Segunda-feira, 15 de julho de 2024

Fim da reeleição para presidente da República, governadores e prefeitos na pauta do Congresso para 2024

O fim da reeleição no Executivo e a transformação dos cargos de ministros do Supremo Tribunal Federal em mandatos temporários estarão na pauta do Poder Legislativo neste ano. O presidente do Senado e do Congresso, Rodrigo Pacheco, já mencionou que pautará as propostas para votação no decorrer de 2024. As mudanças são apoiadas por vários senadores. Os senadores Plínio Valério (PSDB-AM), Flávio Arns (PSB-PR) e Angelo Coronel (PSD-BA) têm propostas semelhantes que estão na Comissão de Constituição e Justiça (CCJ), mas ainda não tiveram a relatoria indicada.

“Essa proposta de emenda à Constituição ainda está na Comissão de Constituição e Justiça do Senado. Nós vamos dar a cadência devida na CCJ, mas este ano ainda não vai ser possível. Mas eu quero crer que, no começo do ano, a gente possa evoluir nessa proposta de emenda à Constituição, assim como na proposta de emenda à Constituição do fim da reeleição no Brasil. São dois temas muito apropriados para o início do ano”, afirmou Rodrigo Pacheco.

A medida para a extinção da reeleição para presidente, governador e prefeito já foi tema de dezenas de PECs desde o começo do século, mas nenhuma prosperou. Atualmente há a PEC 12/2022, do senador Jorge Kajuru (PSB-GO), que também está na CCJ aguardando relatoria. O texto ainda aumenta de quatro para cinco anos o tempo de mandato para quem ocupar esses cargos a partir de 2026.

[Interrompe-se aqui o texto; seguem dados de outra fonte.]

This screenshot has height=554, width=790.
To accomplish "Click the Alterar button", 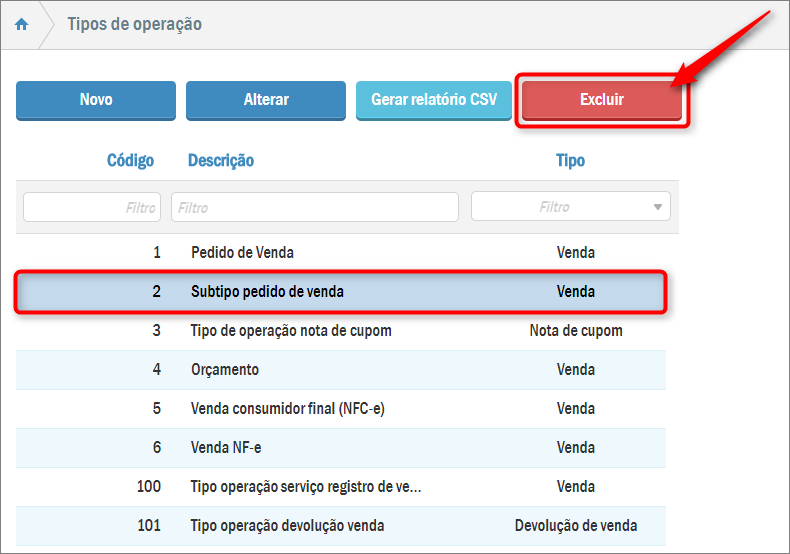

O instituto da reeleição já dura desde 1997 (Emenda Constitucional 16). Entre 1891 e 1996 não havia essa possibilidade. A PEC foi proposta no segundo mês do governo do presidente Fernando Henrique Cardoso, em 1994, que se beneficiaria da mudança para obter um segundo mandato a partir de 1998. Os dois presidentes seguintes, Luiz Inácio Lula da Silva e Dilma Rousseff, também conseguiram se reeleger; Jair Bolsonaro, não. Vice-presidente de Dilma, Michel Temer nunca se candidatou à Presidência, cumpriu parte do mandato de Dilma após o impeachment, mas não tentou manter-se no cargo.

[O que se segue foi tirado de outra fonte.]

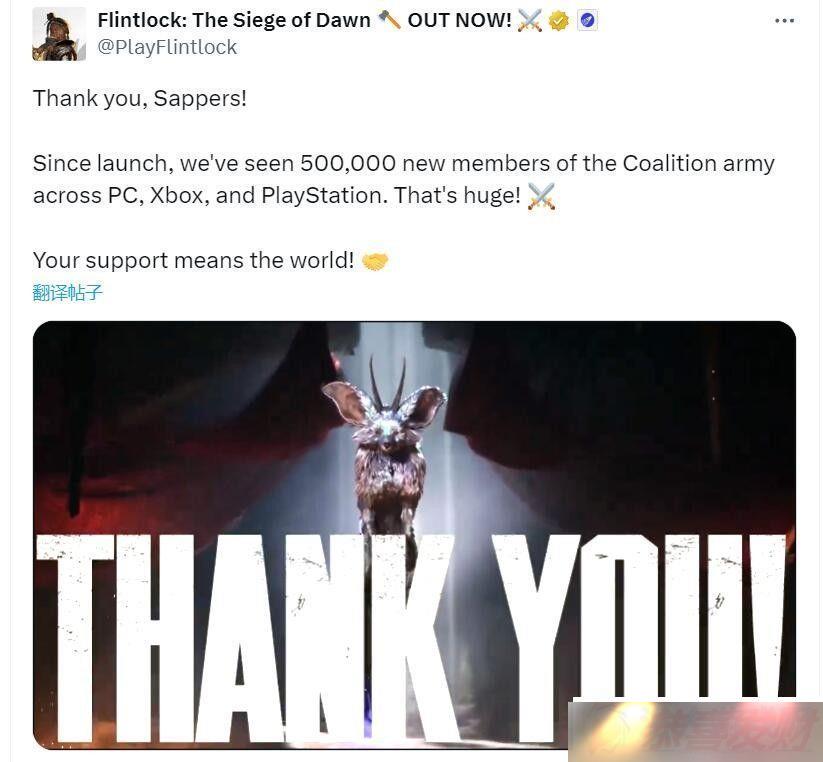The height and width of the screenshot is (762, 823).
Task: Click the 500,000 number in post text
Action: pyautogui.click(x=347, y=163)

Na Câmara dos Deputados, também há dezenas de propostas que tratam de reeleição, do STF e assuntos correlatos, como a PEC 262/2008, que tem outras 27 PECs apensadas à ela. A proposta muda as regras de preenchimento de vagas nos tribunais superiores, mas há matérias apensadas que propõem o fim da reeleição para o Executivo e o mandato de sete, oito ou dez anos para ministros do Supremo, entre outros.

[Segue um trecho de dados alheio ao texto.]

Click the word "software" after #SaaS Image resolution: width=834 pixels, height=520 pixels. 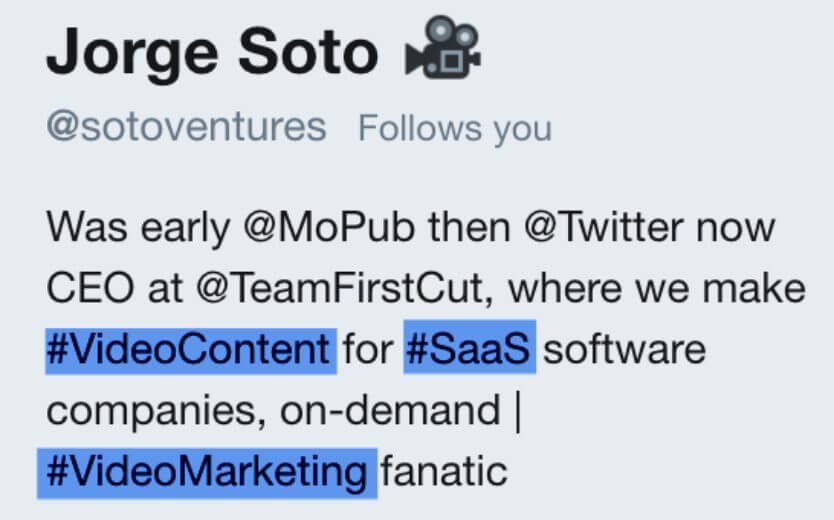point(624,351)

A PEC 376/2009, outra em tramitação naquela Casa, unifica as datas de eleição de todos os mandatos eletivos e acaba com a reeleição no Executivo. Ela tem mais dez PECs apensadas, como a que reduz de oito para quatro anos a duração do mandato de senadores; a que limita reeleições no Poder Legislativo; e a que extingue a figura dos suplentes de senadores. Ambas aguardam votação na CCJ da Câmara.